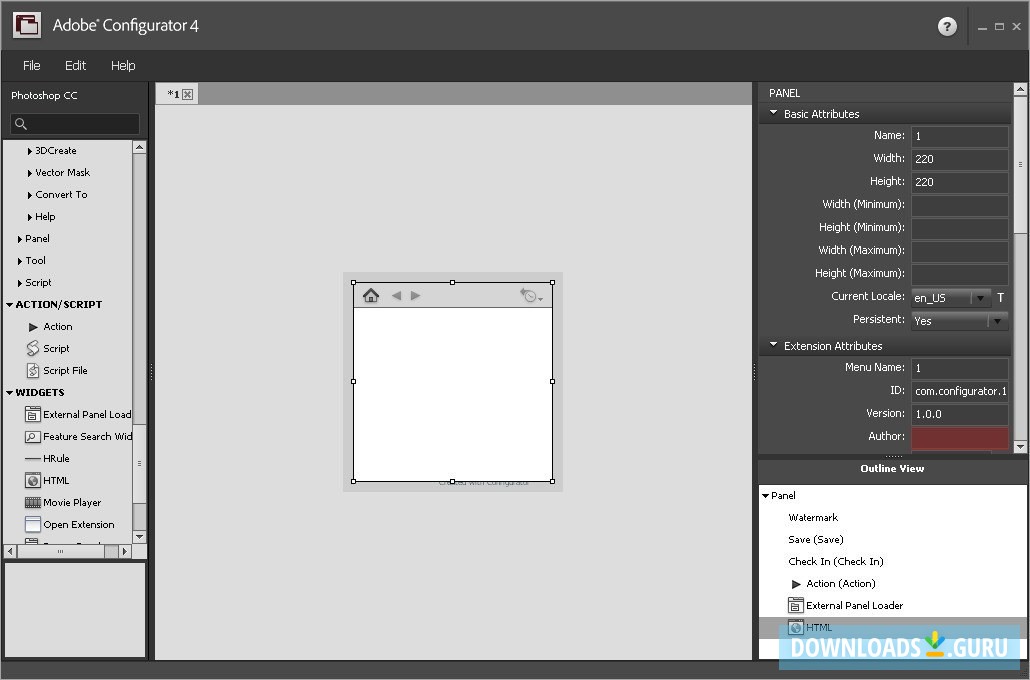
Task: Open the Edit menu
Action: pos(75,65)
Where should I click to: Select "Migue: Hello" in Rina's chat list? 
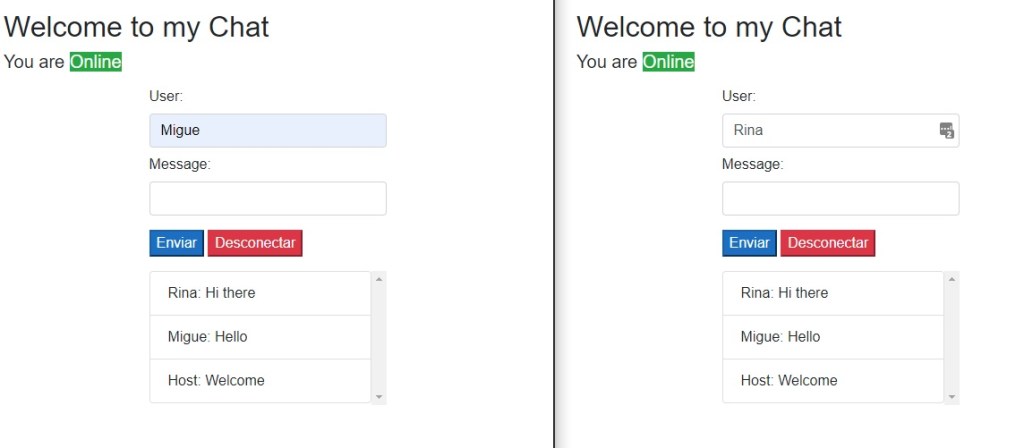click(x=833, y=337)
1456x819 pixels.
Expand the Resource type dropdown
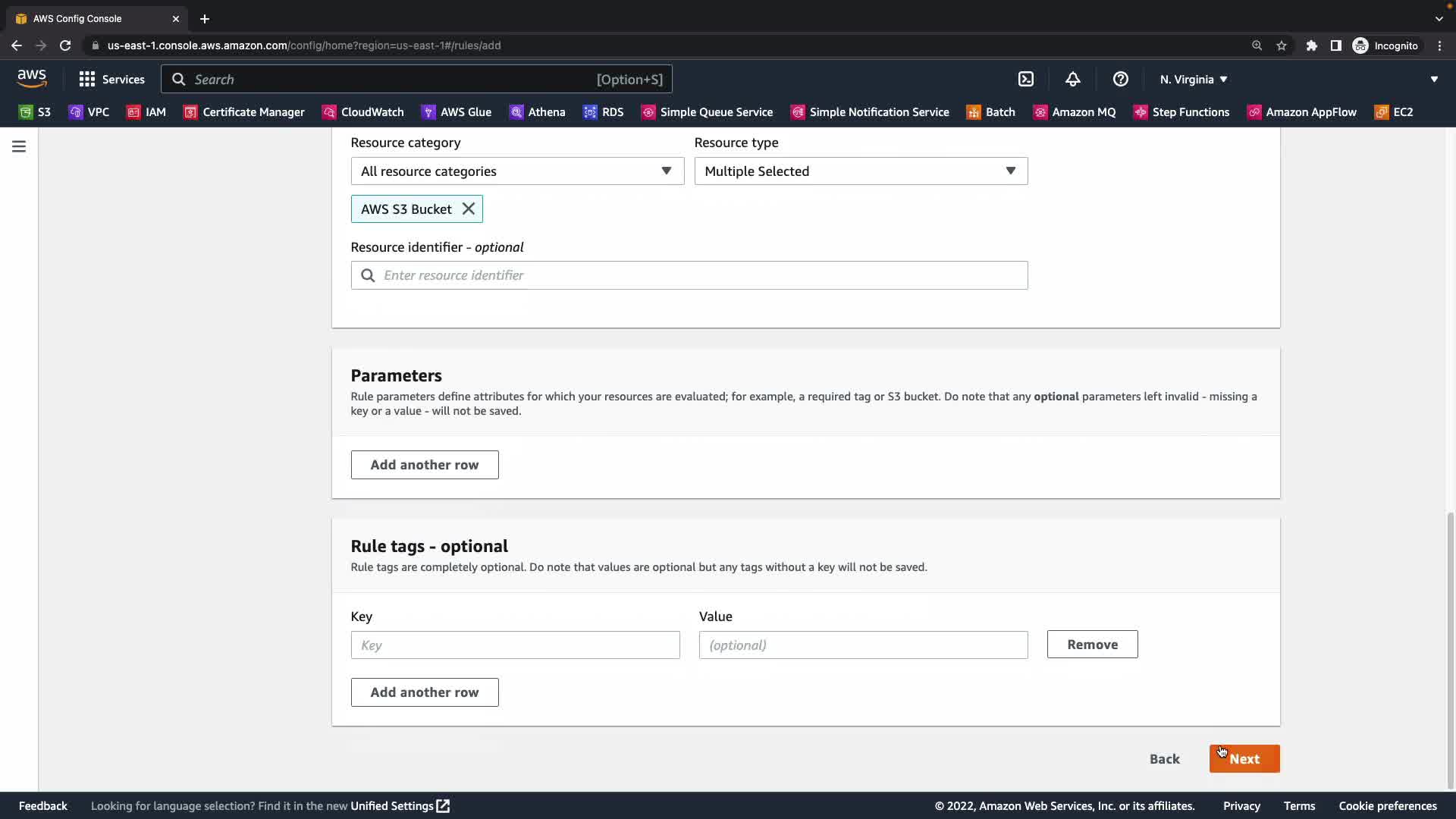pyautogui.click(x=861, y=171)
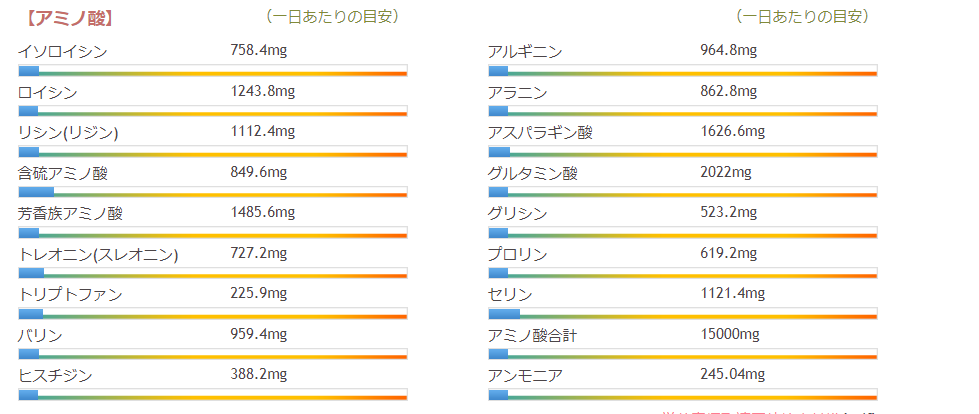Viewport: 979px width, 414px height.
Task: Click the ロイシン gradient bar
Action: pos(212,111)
——————————
# [Instructions for the task]
Copy all of the lines above exactly as they appear, but leave out the pictures.

# [Worked solution]
Task: Open the Edit menu
Action: pos(75,65)
Where should I click to: Select "Migue: Hello" in Rina's chat list? 
click(x=833, y=337)
1456x819 pixels.
Expand the Resource type dropdown
pyautogui.click(x=861, y=171)
Viewport: 979px width, 414px height.
Task: Click the ロイシン gradient bar
Action: pos(212,111)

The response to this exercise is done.